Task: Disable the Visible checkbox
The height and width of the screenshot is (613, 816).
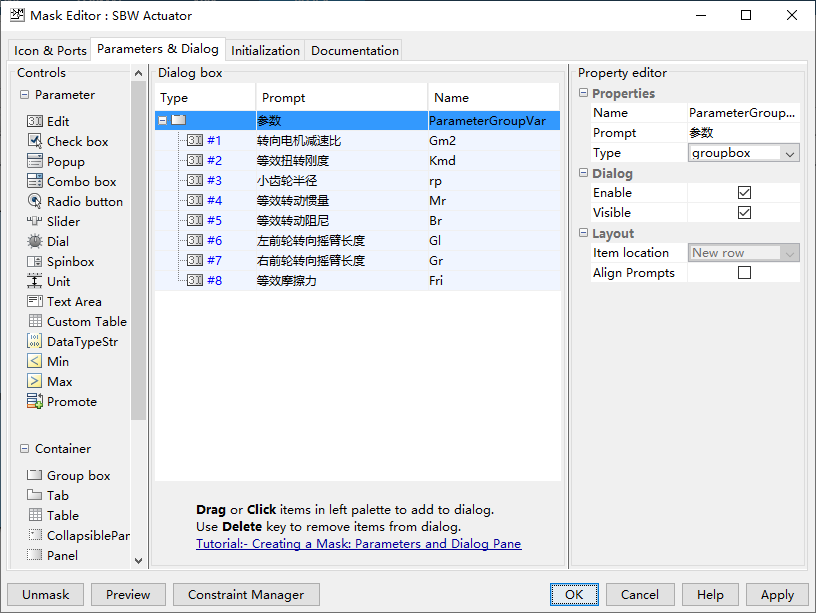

════════════════

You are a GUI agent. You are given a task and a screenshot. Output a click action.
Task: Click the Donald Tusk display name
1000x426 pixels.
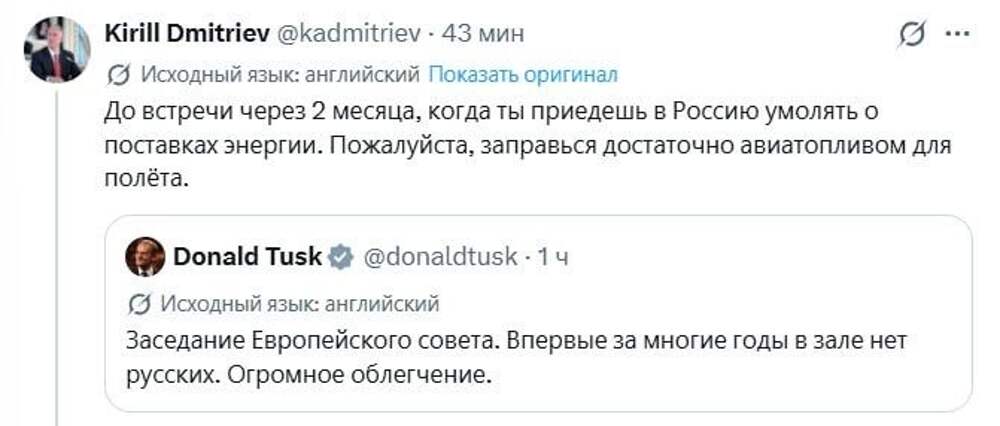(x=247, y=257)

════════════════

◆ EXERCISE BRIEF
Look through the material and find each line that includes "screenshot", then copy it.

◆ SOLUTION BELOW
The height and width of the screenshot is (613, 816).
You are a GUI agent. You are given a task and a screenshot. Output a click action.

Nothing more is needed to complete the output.